Progetto regionale “Quattro milioni e mezzo di alberi in più. Piantiamo un albero per ogni abitante dell’Emilia-Romagna”.

La Regione Emilia Romagna ha pubblicato un Bando per la distribuzione gratuita di piante forestali, nell’ambito del suo Piano d’Azione Ambientale per il futuro sostenibile.

Si è già svolta nel mese di luglio la fase dell’accreditamento delle aziende vivaistiche.

Nel periodo compreso tra i mesi di ottobre e dicembre 2020, Comuni, scuole, cittadini, imprese e associazioni potranno rivolgersi ai vivai accreditati per ritirare gratuitamente gli alberi da mettere a dimora. Sarà consentita la scelta tra varietà specifiche adatte ai vari territori (pdf, 181 KB): piante prevalentemente autoctone coerenti con le caratteristiche ecologiche del sito di posa. Ogni esemplare presenterà caratteristiche qualitative tali da garantirne l’attecchimento come ad esempio apice e apparato radicale ben formati, oltre ad un adeguato rapporto altezza/diametro. Per quantitativi richiesti superiori alle 100 unità saranno richiesti i dati catastali dei terreni interessati alla messa a dimora; viceversa saranno solo richiesti i dati anagrafici del beneficiario.

Il totale di circa 1 milione 600 mila euro messi a disposizione nel 2020 dalla Regione per acquistare nuovi alberi è suddiviso tra le province in base alla loro estensione territoriale e alla popolazione residente. Per il capoluogo, Bologna, sono in arrivo oltre 310 mila euro; seguono Modena con quasi 220 mila euro, Parma con più di 200 mila euro e Reggio Emilia con 175 mila euro. Circa 154 mila euro sono assegnati rispettivamente a Ferrara e Forlì-Cesena, a Piacenza 142 mila, quasi 135 mila euro a Ravenna e a Rimini quasi 91 mila euro.

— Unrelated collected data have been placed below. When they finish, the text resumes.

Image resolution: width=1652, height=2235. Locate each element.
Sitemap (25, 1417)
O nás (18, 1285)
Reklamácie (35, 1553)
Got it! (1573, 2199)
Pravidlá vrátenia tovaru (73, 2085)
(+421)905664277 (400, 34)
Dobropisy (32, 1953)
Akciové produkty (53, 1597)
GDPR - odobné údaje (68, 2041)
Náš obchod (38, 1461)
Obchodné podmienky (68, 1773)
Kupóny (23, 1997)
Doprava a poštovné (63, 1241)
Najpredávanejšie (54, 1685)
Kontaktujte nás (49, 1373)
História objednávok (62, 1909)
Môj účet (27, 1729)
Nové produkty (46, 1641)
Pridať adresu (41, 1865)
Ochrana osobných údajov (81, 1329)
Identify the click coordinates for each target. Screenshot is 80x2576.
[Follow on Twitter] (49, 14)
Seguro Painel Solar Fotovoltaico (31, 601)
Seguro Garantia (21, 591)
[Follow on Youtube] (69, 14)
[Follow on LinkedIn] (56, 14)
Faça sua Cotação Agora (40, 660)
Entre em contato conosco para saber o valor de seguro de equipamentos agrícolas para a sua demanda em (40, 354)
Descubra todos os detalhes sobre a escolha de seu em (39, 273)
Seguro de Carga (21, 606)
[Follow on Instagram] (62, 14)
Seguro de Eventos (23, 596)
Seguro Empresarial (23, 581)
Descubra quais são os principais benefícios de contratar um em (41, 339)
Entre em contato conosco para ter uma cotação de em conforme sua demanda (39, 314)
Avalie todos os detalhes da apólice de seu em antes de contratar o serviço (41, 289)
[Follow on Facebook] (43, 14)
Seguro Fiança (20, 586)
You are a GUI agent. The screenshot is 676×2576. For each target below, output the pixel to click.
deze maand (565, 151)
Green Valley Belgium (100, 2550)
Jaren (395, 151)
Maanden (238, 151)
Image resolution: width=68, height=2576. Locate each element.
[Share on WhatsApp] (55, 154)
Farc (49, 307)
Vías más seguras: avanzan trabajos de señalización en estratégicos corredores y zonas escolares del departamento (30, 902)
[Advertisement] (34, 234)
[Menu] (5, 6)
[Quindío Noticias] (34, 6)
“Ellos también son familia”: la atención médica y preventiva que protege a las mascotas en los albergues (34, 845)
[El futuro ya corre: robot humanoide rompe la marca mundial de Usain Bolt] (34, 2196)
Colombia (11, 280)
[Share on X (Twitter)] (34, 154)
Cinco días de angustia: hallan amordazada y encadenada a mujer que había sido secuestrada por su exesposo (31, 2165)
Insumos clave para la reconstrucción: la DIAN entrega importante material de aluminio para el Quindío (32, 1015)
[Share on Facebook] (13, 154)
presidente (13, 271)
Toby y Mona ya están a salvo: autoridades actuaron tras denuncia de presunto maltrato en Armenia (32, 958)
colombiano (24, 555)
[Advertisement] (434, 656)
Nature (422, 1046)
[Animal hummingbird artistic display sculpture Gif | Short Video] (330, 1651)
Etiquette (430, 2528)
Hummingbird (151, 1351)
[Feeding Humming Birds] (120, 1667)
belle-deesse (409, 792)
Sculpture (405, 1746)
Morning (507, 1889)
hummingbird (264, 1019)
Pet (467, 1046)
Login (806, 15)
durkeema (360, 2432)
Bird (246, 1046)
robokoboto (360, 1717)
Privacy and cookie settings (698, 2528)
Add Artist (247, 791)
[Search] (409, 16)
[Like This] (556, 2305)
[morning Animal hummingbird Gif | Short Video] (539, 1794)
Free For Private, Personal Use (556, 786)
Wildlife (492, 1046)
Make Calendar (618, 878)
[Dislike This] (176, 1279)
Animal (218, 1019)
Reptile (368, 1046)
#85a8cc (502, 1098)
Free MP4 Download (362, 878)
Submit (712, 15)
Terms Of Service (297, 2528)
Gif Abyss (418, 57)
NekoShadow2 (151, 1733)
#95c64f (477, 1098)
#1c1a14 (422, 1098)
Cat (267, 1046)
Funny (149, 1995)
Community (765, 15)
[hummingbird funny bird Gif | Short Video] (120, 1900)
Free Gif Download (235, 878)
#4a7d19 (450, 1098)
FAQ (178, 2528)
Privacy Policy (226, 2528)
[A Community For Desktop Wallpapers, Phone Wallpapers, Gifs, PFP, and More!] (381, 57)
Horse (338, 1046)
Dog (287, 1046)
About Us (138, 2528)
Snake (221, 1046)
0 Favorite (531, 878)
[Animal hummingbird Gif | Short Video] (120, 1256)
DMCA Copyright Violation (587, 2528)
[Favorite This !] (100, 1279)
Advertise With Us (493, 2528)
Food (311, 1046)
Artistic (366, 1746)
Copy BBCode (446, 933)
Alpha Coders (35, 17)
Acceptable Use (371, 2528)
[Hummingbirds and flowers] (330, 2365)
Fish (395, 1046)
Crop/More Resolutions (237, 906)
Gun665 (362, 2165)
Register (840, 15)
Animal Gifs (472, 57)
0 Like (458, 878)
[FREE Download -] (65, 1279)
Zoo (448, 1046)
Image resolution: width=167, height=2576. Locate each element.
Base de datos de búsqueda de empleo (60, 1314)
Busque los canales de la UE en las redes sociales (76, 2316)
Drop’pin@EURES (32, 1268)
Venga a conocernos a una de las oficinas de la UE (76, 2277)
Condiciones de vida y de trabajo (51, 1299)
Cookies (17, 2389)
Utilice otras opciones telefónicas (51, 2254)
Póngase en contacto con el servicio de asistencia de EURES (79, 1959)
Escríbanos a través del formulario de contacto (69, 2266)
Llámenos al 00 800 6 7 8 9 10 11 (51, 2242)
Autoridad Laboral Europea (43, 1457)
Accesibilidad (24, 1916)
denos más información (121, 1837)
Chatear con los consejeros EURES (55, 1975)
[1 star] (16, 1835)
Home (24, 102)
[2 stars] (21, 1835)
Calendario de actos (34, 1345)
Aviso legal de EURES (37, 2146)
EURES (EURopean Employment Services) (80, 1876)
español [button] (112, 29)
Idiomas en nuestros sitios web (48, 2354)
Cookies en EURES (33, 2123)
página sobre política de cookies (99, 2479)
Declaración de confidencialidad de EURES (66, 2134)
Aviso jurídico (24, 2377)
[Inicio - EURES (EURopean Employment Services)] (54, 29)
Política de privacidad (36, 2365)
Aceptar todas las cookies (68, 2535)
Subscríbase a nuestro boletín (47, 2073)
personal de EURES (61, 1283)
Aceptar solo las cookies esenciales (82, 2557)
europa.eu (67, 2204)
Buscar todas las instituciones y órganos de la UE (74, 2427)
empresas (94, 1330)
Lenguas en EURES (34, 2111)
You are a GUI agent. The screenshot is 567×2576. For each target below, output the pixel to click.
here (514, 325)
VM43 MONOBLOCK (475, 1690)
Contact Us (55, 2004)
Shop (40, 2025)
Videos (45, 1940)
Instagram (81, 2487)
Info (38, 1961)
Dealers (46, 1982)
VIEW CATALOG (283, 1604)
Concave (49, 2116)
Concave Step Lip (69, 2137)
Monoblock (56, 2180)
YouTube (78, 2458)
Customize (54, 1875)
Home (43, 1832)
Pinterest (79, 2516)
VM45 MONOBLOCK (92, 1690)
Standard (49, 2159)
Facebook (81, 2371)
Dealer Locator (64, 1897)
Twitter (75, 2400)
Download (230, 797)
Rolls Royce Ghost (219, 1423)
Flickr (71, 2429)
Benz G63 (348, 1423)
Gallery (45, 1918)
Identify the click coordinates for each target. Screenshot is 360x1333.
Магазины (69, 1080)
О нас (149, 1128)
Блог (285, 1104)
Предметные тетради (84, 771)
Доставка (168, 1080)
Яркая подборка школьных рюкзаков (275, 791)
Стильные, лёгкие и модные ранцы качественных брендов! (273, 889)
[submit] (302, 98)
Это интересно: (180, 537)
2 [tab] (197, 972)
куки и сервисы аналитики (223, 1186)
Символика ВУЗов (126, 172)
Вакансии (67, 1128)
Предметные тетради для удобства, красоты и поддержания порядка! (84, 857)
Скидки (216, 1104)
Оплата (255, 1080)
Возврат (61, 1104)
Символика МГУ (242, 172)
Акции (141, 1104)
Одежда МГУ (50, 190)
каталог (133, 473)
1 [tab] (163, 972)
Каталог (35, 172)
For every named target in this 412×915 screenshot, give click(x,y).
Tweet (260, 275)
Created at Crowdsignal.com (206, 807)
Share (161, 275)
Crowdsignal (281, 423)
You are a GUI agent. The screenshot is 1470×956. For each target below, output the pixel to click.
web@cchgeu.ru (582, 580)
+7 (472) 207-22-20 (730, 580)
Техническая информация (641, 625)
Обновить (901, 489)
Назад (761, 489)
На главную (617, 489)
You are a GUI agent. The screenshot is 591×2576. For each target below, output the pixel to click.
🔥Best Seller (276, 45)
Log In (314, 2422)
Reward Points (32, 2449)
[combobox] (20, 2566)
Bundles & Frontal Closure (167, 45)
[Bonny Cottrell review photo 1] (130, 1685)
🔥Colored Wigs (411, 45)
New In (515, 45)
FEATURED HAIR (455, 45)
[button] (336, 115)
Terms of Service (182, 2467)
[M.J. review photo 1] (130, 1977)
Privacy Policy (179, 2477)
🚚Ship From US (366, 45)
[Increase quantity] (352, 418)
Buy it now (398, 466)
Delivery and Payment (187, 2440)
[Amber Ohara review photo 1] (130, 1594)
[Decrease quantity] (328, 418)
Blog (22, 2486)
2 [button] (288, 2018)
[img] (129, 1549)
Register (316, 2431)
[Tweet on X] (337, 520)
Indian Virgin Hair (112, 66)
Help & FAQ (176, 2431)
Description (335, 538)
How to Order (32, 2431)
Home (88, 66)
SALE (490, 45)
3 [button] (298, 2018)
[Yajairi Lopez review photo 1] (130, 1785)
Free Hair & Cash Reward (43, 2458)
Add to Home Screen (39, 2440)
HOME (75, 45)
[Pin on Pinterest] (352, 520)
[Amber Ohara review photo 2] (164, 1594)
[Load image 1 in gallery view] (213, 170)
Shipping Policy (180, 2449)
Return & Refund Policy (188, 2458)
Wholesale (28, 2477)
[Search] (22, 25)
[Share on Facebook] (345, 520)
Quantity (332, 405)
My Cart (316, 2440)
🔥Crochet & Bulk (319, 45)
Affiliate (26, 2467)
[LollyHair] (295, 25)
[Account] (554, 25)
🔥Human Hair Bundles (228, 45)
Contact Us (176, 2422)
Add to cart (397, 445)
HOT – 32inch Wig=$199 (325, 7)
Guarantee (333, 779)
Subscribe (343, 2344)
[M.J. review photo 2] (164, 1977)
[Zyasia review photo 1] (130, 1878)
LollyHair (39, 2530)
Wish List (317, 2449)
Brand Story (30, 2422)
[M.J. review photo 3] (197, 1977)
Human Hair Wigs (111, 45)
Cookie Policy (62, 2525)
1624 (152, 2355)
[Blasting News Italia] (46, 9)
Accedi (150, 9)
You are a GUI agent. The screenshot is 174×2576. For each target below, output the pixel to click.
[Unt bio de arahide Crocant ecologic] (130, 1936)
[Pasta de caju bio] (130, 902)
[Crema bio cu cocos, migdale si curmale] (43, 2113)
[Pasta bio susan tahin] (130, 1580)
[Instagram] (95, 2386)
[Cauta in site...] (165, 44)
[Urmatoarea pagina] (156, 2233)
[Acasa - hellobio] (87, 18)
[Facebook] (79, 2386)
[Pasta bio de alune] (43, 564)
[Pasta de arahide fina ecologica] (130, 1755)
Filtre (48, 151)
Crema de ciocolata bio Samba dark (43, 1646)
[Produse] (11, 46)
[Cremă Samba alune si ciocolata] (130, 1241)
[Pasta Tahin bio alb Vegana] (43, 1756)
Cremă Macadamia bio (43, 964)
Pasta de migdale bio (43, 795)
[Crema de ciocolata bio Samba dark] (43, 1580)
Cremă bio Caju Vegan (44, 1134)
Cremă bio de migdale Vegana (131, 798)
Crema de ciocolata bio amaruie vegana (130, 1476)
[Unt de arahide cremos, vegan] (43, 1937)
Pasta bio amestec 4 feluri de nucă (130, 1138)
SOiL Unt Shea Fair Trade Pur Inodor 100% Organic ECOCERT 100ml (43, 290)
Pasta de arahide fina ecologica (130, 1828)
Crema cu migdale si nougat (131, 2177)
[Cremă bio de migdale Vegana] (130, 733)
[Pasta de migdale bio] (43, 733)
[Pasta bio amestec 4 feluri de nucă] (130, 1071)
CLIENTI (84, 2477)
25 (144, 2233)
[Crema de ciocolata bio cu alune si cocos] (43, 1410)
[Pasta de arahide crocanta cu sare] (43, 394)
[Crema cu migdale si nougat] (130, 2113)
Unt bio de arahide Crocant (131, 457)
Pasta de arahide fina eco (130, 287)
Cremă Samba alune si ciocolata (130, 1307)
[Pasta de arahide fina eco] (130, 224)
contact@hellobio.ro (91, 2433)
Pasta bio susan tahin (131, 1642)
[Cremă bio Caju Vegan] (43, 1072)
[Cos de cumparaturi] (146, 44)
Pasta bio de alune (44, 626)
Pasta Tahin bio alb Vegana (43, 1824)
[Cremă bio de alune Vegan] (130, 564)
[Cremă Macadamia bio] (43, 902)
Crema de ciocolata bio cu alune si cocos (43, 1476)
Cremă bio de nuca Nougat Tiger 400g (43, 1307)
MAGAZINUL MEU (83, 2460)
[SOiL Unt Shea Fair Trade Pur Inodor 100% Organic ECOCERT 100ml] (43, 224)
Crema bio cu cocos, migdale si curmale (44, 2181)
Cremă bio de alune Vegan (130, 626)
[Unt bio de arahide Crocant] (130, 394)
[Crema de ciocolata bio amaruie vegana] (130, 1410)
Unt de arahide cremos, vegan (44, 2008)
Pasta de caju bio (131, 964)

La delegazione Emilia Romagna dell’Associazione Pubblici Giardini ha espresso il proprio interesse ad aderire al progetto, pur riscontrando alcuni aspetti critici: in particolare:

  • il problema dei pochi spazi pubblici adatti a disposizione nei territori comunali per mettere a dimora le piante previste dal progetto, che per le loro dimensioni di partenza non si rivelano adatte per i giardini, ma per ambiti più residuali, come ad esempio rotonde, scarpate, aree patrimoniali,ecc.
  • Inoltre, il fatto che restano in capo agli Enti e cittadini richiedenti gli oneri di messa a dimora e soprattutto quelli manutentivi: si ritiene indispensabile infatti, adottare tutte le tecniche culturali possibili affinché le piante messe a dimora possano avere un futuro, in particolare non dovrà mancare l’acqua.

I membri regionali, riconosciuta l’importanza del progetto, hanno espresso la volontà di assicurare alla Regione la propria collaborazione e si adopereranno per divulgarlo alla cittadinanza o organizzare banchetti di consegna delle piante ai cittadini. E’ ritenuto fondamentale inoltre il coinvolgimento della cittadinanza per la posa e per la manutenzione delle piante.